===== Source text =====

How to store and use Culpepers Herbs and Spices
by Stephan De Jonghe
We do put a little warning on our packs about how to store Culpepers’ Herbs and Spices. It reads “STORE IN A COOL DRY PLACE AWAY FROM DIRECT SUNLIGHT, TOXIC CHEMICALS, ODOURS, VERMIN AND INSECT INFESTATION”
Storing Herbs and spices in a cool place helps the shelf life of the product. Heat separates the essential oils found in herbs and spices and they are what give off the ‘flavour’ when adding it to your cooking.
Keeping them dry prevents mold from growing on the herb or spice. All of them are susceptible and dryness should be maintained at all times or they spoil your cooking rather than enhancing it.
Sunlight is very bad for herbs and spices as it is for any food item. Sunlight brings heat which promotes oil separation, causes condensation which forms as concentrated moisture droplets and bleaches the herb or spice robbing it of its natural colour.
Toxic chemicals include detergents, deodorisers, insect sprays and others. These constantly give of a chemical odour. Herbs and spices absorb aroma so if stored in proximity to chemicals they will take on their odour, effectively destroying the value of the herb or spice. Other foods may also give off odours and should be stored away from herbs and spices.
Vermin include rats and mice and is self-explanatory.

===== Material provided =====

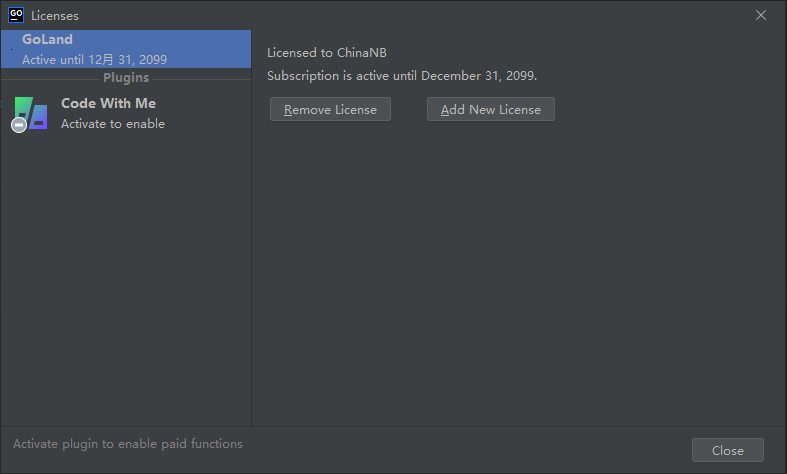Click the Licenses window title text
787x474 pixels.
[55, 16]
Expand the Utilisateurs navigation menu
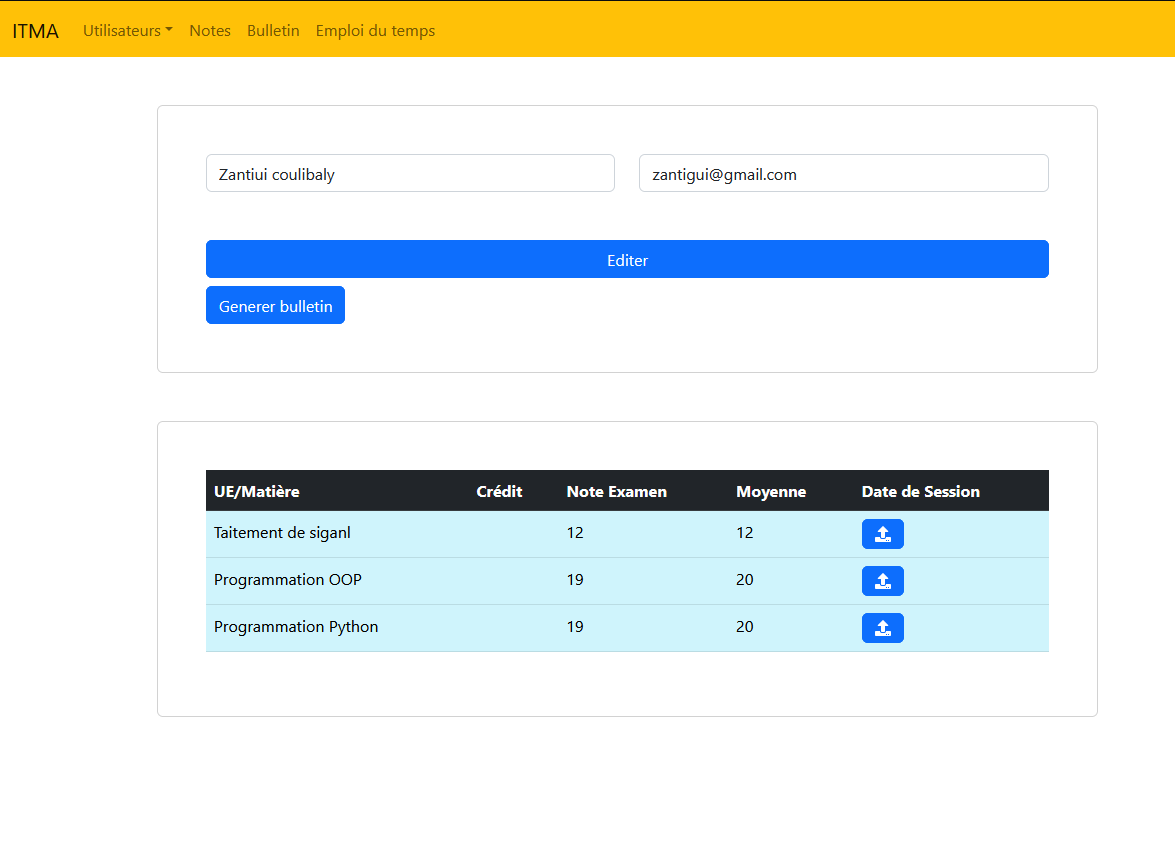Screen dimensions: 1175x851 point(127,30)
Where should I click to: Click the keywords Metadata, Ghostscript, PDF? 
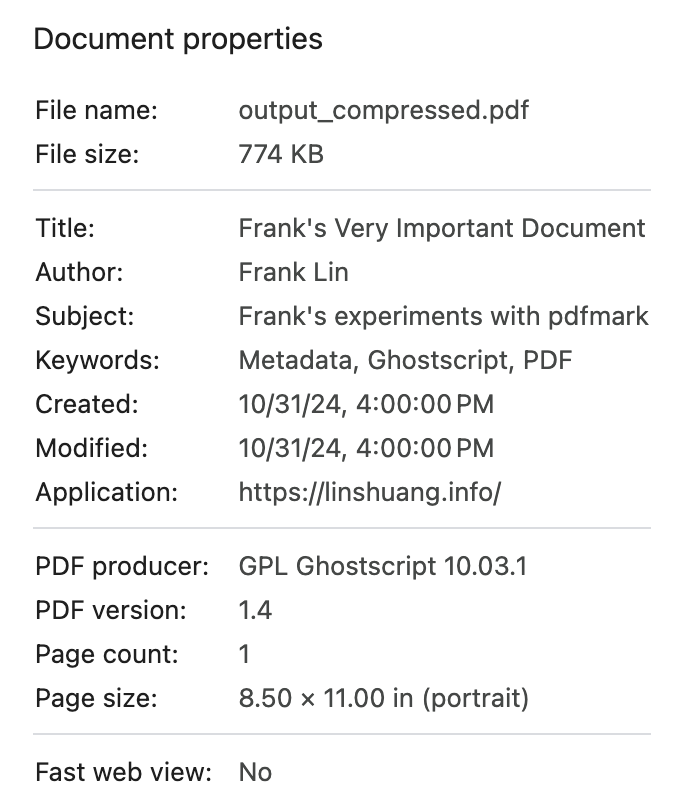click(405, 360)
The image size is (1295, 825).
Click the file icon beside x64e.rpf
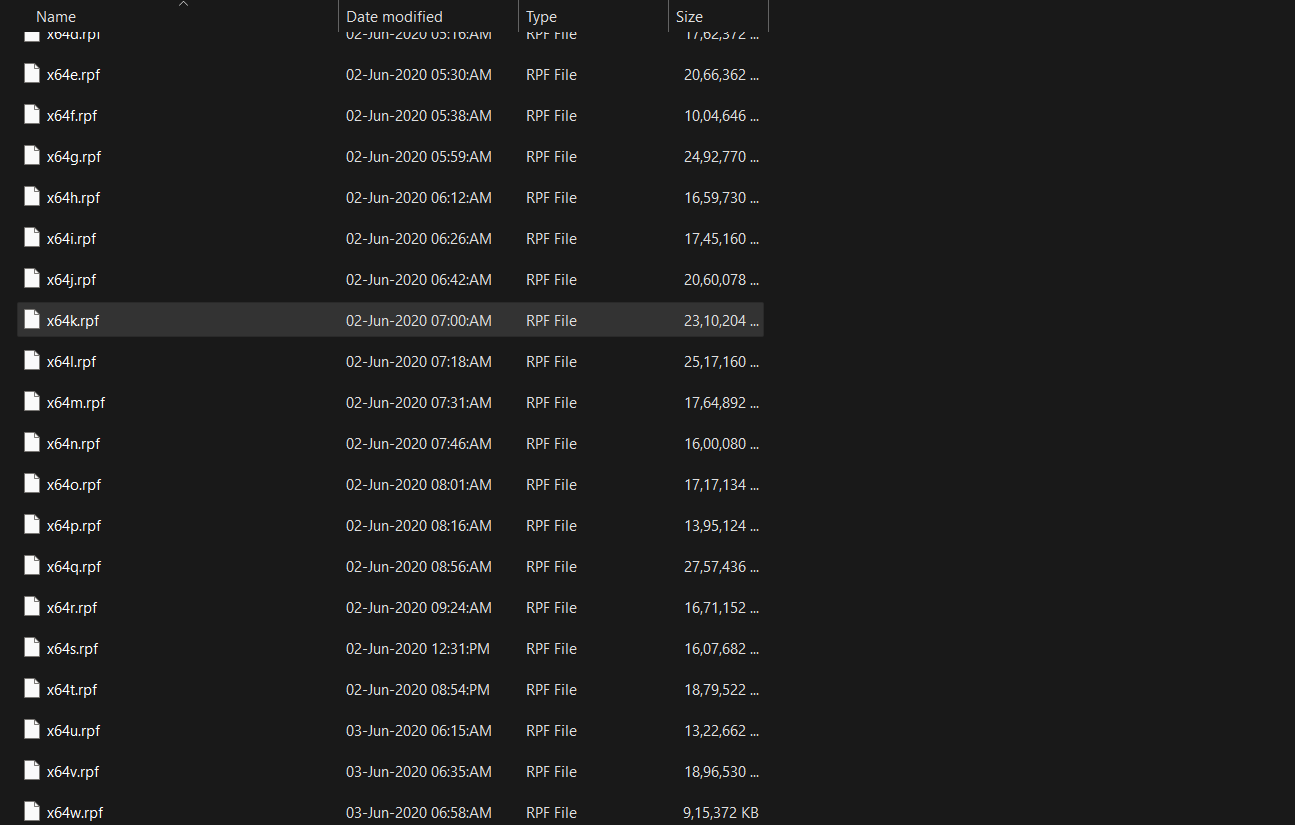tap(31, 74)
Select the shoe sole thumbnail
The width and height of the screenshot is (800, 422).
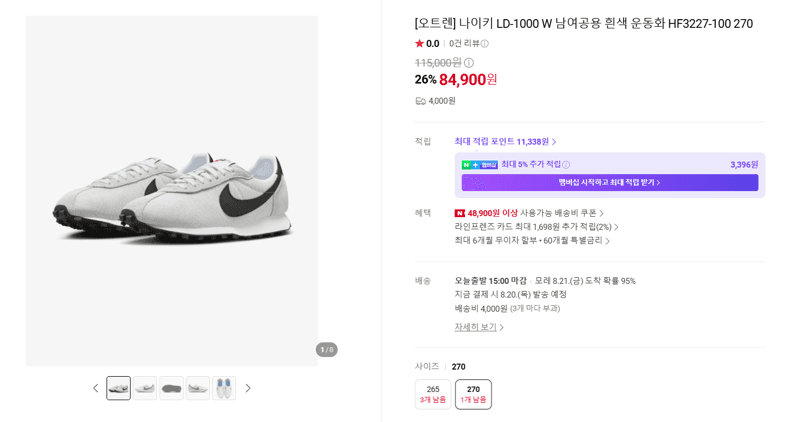pos(171,388)
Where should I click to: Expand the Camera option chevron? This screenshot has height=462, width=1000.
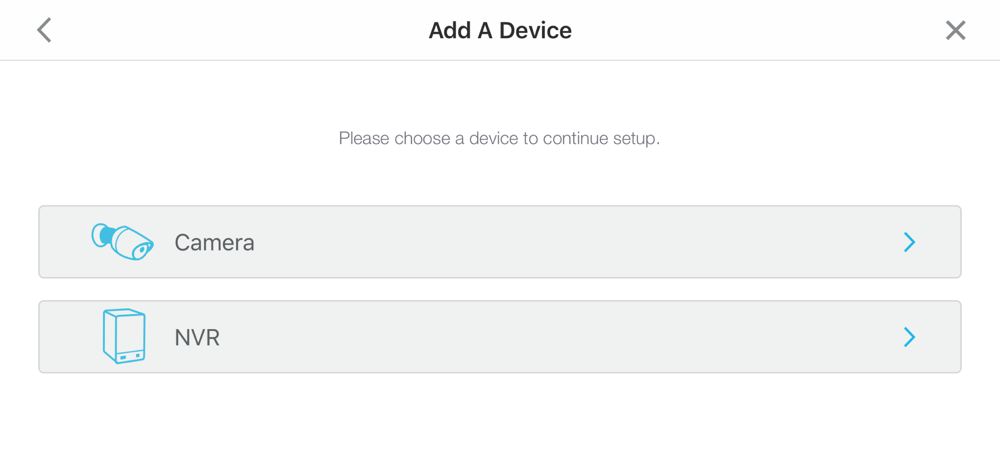tap(909, 242)

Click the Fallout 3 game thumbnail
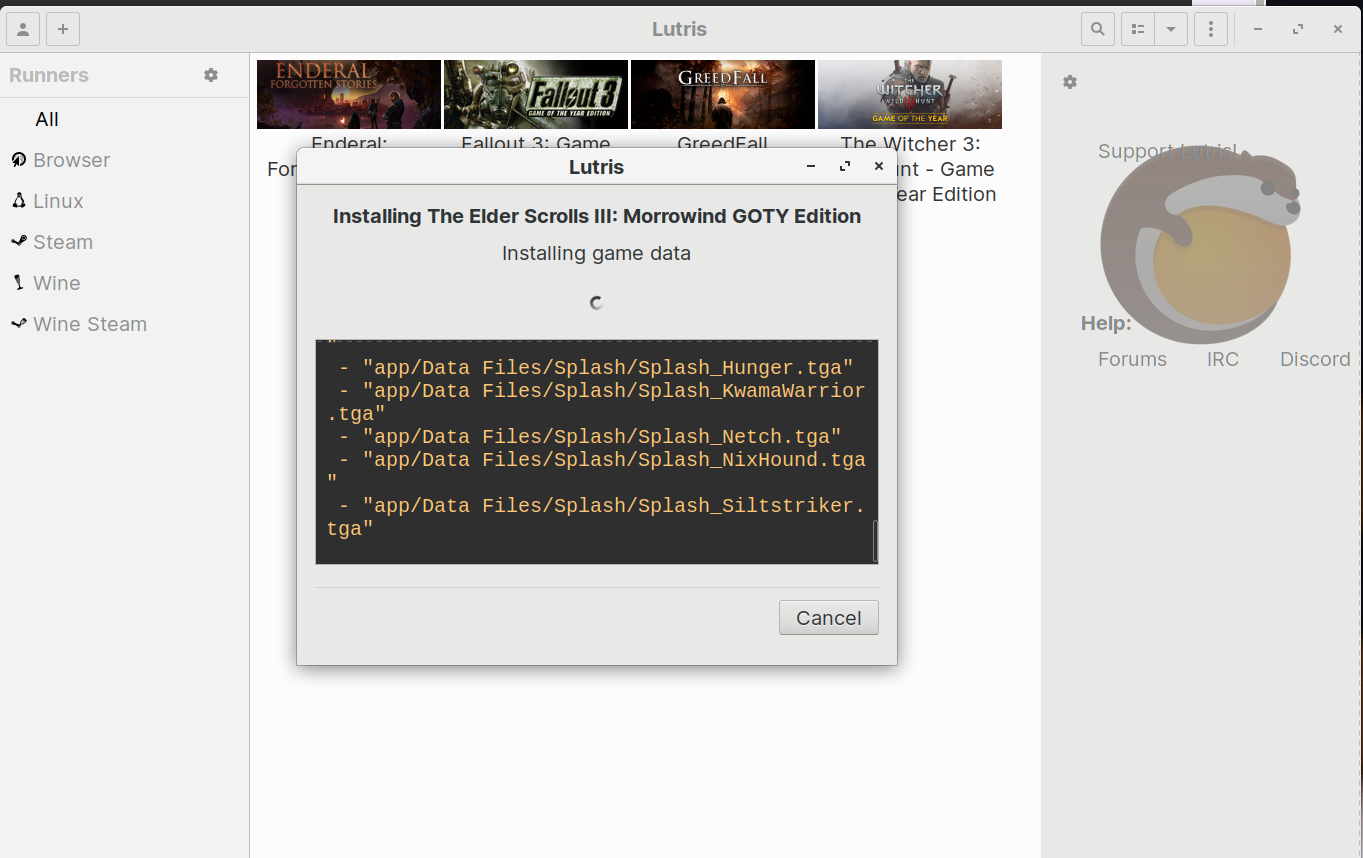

=====

The problem:
Transcribe the full text on storing Culpepers herbs and spices word for word, from its title through the last line.

Task output:
How to store and use Culpepers Herbs and Spices
by Stephan De Jonghe
We do put a little warning on our packs about how to store Culpepers’ Herbs and Spices. It reads “STORE IN A COOL DRY PLACE AWAY FROM DIRECT SUNLIGHT, TOXIC CHEMICALS, ODOURS, VERMIN AND INSECT INFESTATION”
Storing Herbs and spices in a cool place helps the shelf life of the product. Heat separates the essential oils found in herbs and spices and they are what give off the ‘flavour’ when adding it to your cooking.
Keeping them dry prevents mold from growing on the herb or spice. All of them are susceptible and dryness should be maintained at all times or they spoil your cooking rather than enhancing it.
Sunlight is very bad for herbs and spices as it is for any food item. Sunlight brings heat which promotes oil separation, causes condensation which forms as concentrated moisture droplets and bleaches the herb or spice robbing it of its natural colour.
Toxic chemicals include detergents, deodorisers, insect sprays and others. These constantly give of a chemical odour. Herbs and spices absorb aroma so if stored in proximity to chemicals they will take on their odour, effectively destroying the value of the herb or spice. Other foods may also give off odours and should be stored away from herbs and spices.
Vermin include rats and mice and is self-explanatory.